Appeal from the Circuit Court of Winnebago County. No. 05-JA-352 Honorable Patrick L. Heaslip, Judge, Presiding.
The opinion of the court was delivered by: Justice McLAREN
JUSTICE McLAREN delivered the judgment of the court, with opinion. Justice Zenoff concurred in the judgment and opinion.
Justice Hudson dissented, with opinion.
Respondent, Edith F., appeals from the trial court's order terminating her parental rights to her minor son, Paul L. F. We reverse and remand.
Paul L. F.. was born on April 6, 2005. On December 5, 2005, the State filed a three-count petition alleging that Paul was a neglected minor pursuant to section 2-3 of the Juvenile Court Act of 1987 (705 ILCS 405/2-3 (West 2004)), in that: (1) he was born with cocaine in his urine, blood, or meconium (705 ILCS 405/2-3(1)(c) (West 2004)); (2) his environment was injurious to his welfare because respondent had a substance abuse problem that prevented her from properly parenting him (705 ILCS 405/2-3(1)(b) (West 2004)); and (3) his environment was injurious to his welfare because his father, Paul F., Sr.,*fn1 had a substance abuse problem that prevented him from properly parenting him (705 ILCS 405/2-3(1)(b) (West 2004)). Respondent, for whom counsel was appointed, waived her right to a shelter care hearing, and the court granted temporary custody and guardianship of Paul to the Department of Children and Family Services (DCFS), with discretion to place him with a relative or in traditional foster care. Respondent subsequently stipulated to count I of the petition, and the State dismissed the remaining counts. The court adjudicated Paul a neglected minor and made him a ward of the court. Respondent was ordered to cooperate with DCFS and to remain drug-free. The initial permanency goal of short-term care with a return home in less than one year was established in September 2006.
There followed a series of seven more permanency reviews and various other hearings and court dates. Respondent was represented by six different attorneys during this period. On November 23, 2009, the State filed a five-count petition for termination of parental rights and for power to consent to adoption. From that point, one of the previous attorneys and four new attorneys represented respondent. After a hearing on April 8, the trial court found respondent unfit pursuant to four of the five counts. On June 23, following a hearing, the trial court found that it was in Paul's best interests that respondent's parental rights be terminated. This appeal followed.

● **TASKS TO CARRY OUT**:
[A] In the court opinion, on what date was Paul L. F. born?
[B] According to the court opinion, on what grounds did the State's petition claim that Paul's environment was injurious to his welfare?
[C] Pick up the court opinion after its final sentence and keep writing.

● **INFORMATION GIVEN**:
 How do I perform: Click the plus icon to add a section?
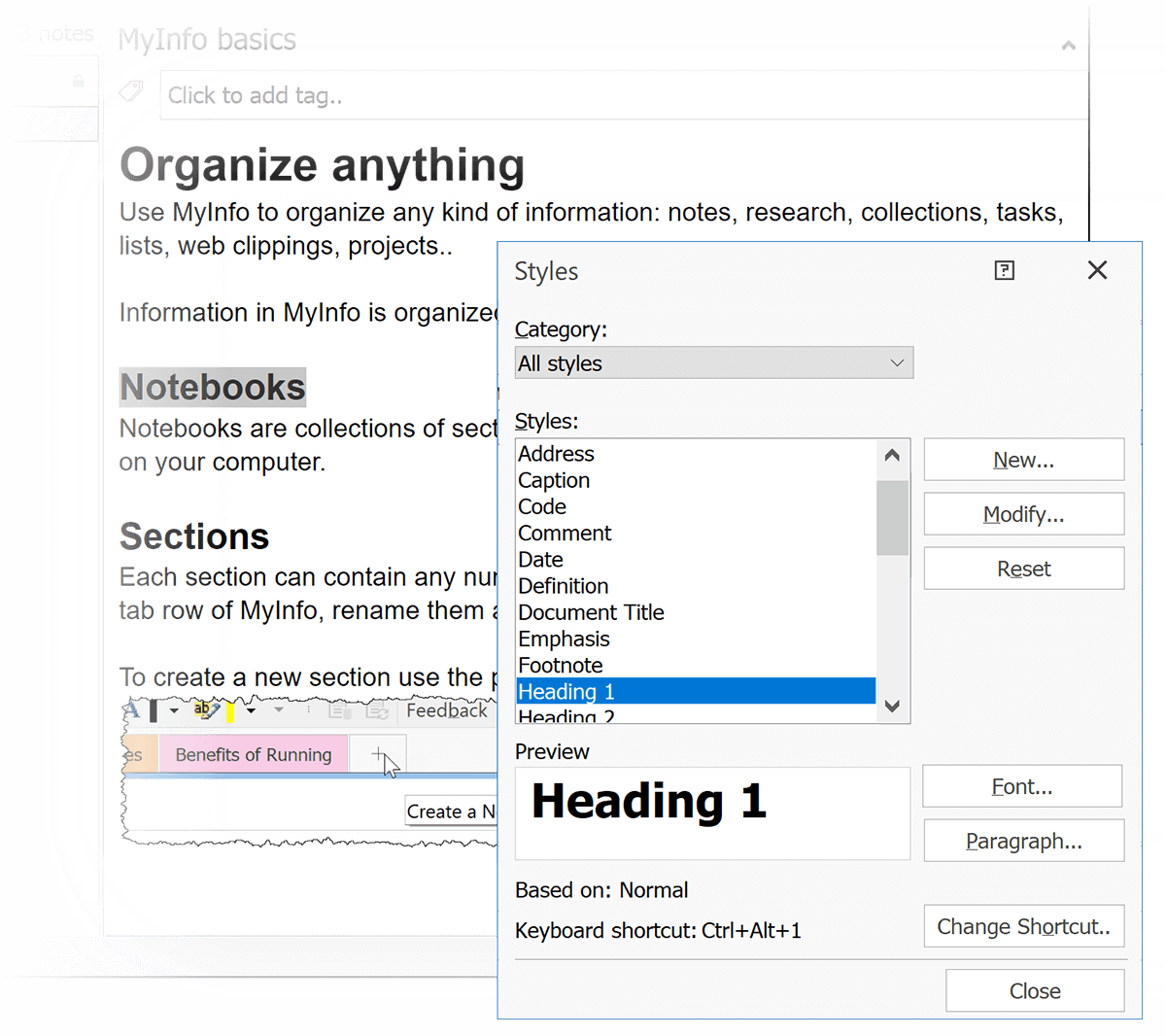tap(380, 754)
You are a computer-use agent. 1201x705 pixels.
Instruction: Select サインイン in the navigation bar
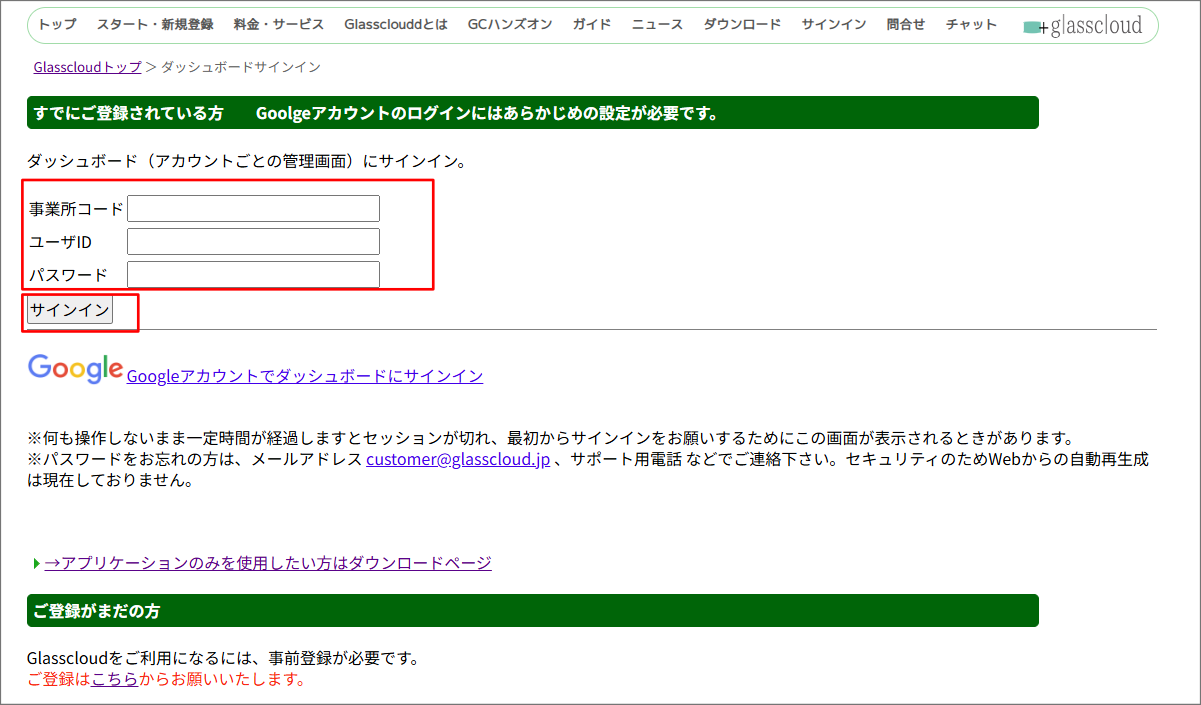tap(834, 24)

==

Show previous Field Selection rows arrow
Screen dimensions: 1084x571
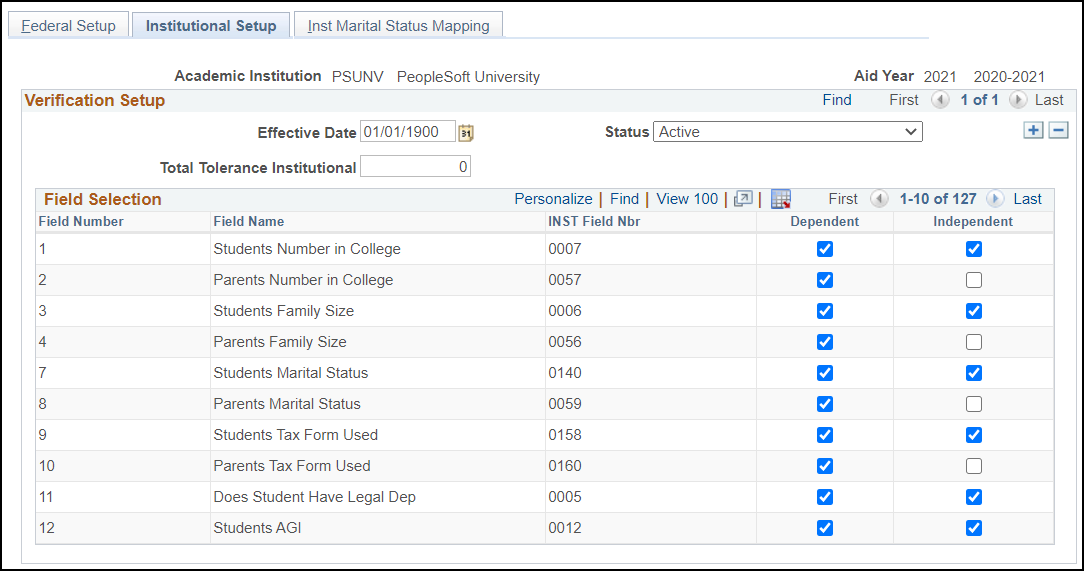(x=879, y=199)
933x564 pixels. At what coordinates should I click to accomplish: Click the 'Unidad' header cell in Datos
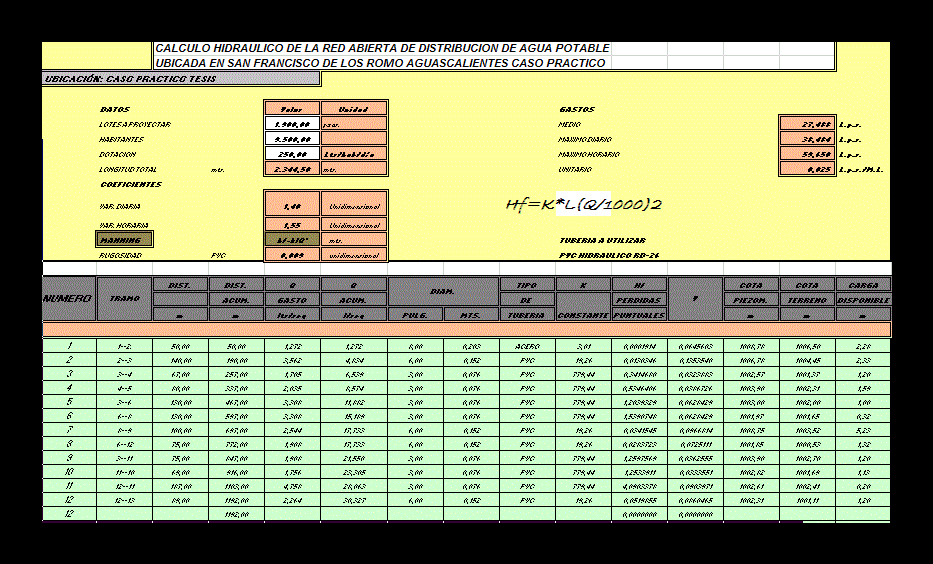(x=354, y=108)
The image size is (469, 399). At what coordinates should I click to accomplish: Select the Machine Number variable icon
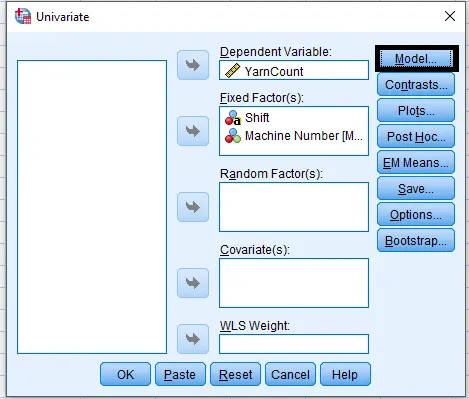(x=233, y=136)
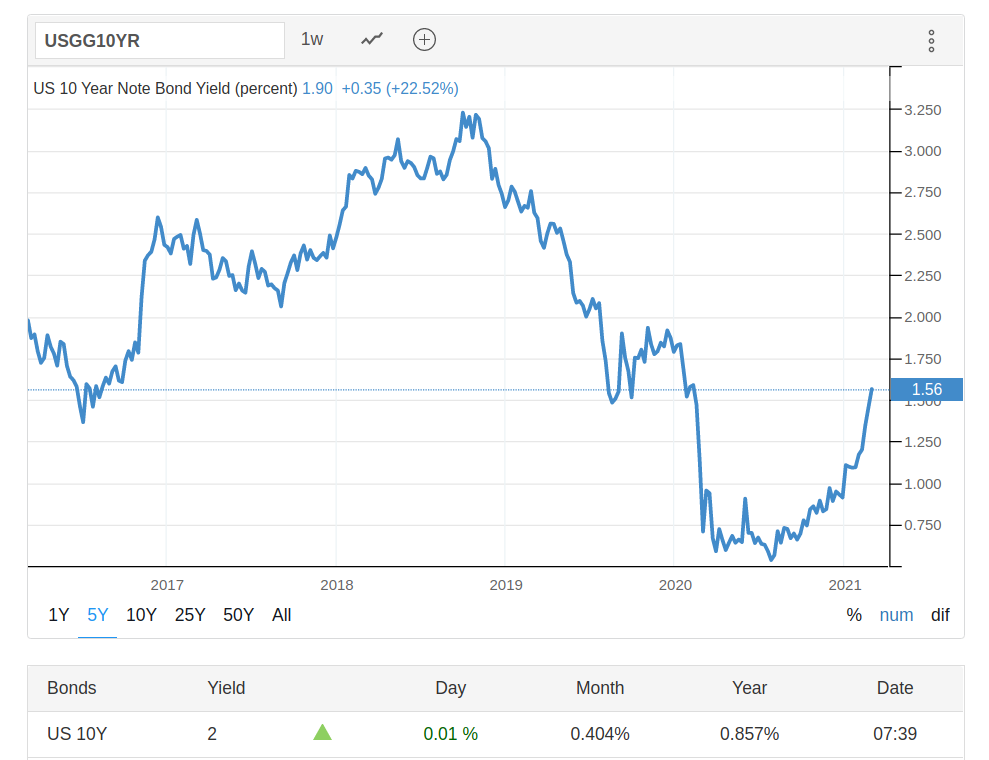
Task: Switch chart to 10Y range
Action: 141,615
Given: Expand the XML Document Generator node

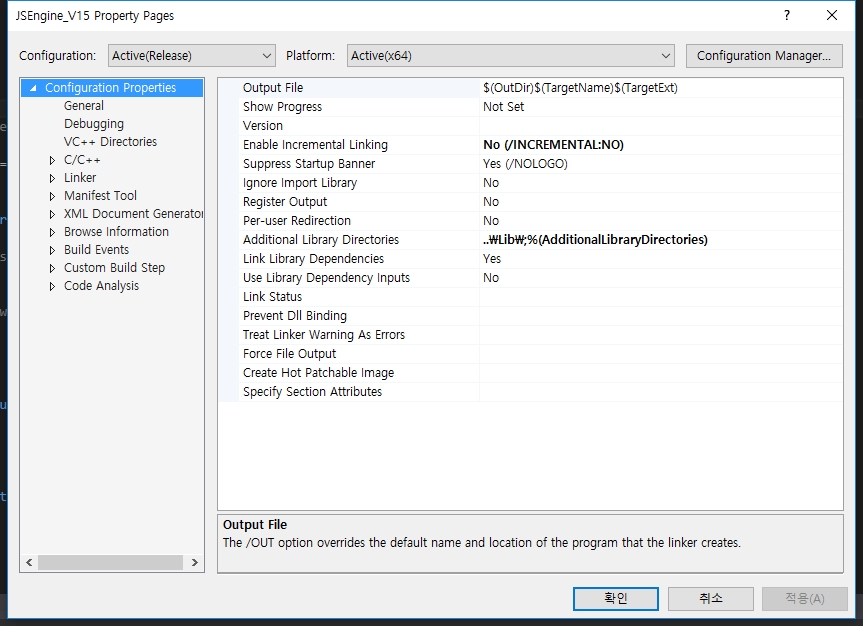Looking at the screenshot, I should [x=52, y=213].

● **TASK RESULTS**:
[A] April 6, 2005.

[B] The petition said that respondent had a substance abuse problem that prevented her from properly parenting him. It also said that his father, Paul F., Sr., had a substance abuse problem that prevented him from properly parenting him.

[C]
Respondent first contends that she was denied effective assistance of counsel because two of her appointed counsel also represented other parties at various times in these proceedings. Respondent was represented by 10 different attorneys throughout the course of the proceedings in the trial court. Matthew Jura appeared on behalf of respondent on April 13, 2010, after previously appearing on behalf of Paul F., Sr., five times. Shannon Reeves-Rich appeared on respondent's behalf at an April 20, 2010, permanency hearing after having represented both Paul F., Sr., and Paul previously. Both Jura and Reeves-Rich made their appearances for respondent after the court had found respondent to be an unfit parent.
The State responds that Jura's representation of respondent was de minimis; indeed, Jura's only action on April 13 was to ask for a continuance "for a couple of reasons":
"[M]y understanding is [respondent] is in a jury trial over in Courtroom D this morning, um, which is why she's not here. And I also represented the father on this case, [Paul F., Sr.], for some time; so I have a conflict on this case. I don't know if there is anybody else available to come down here this morning.
I tried to do that yesterday, but to no avail."
However, the State fails to address the appearance of Reeves-Rich on respondent's behalf at a permanency hearing during which respondent and a caseworker testified.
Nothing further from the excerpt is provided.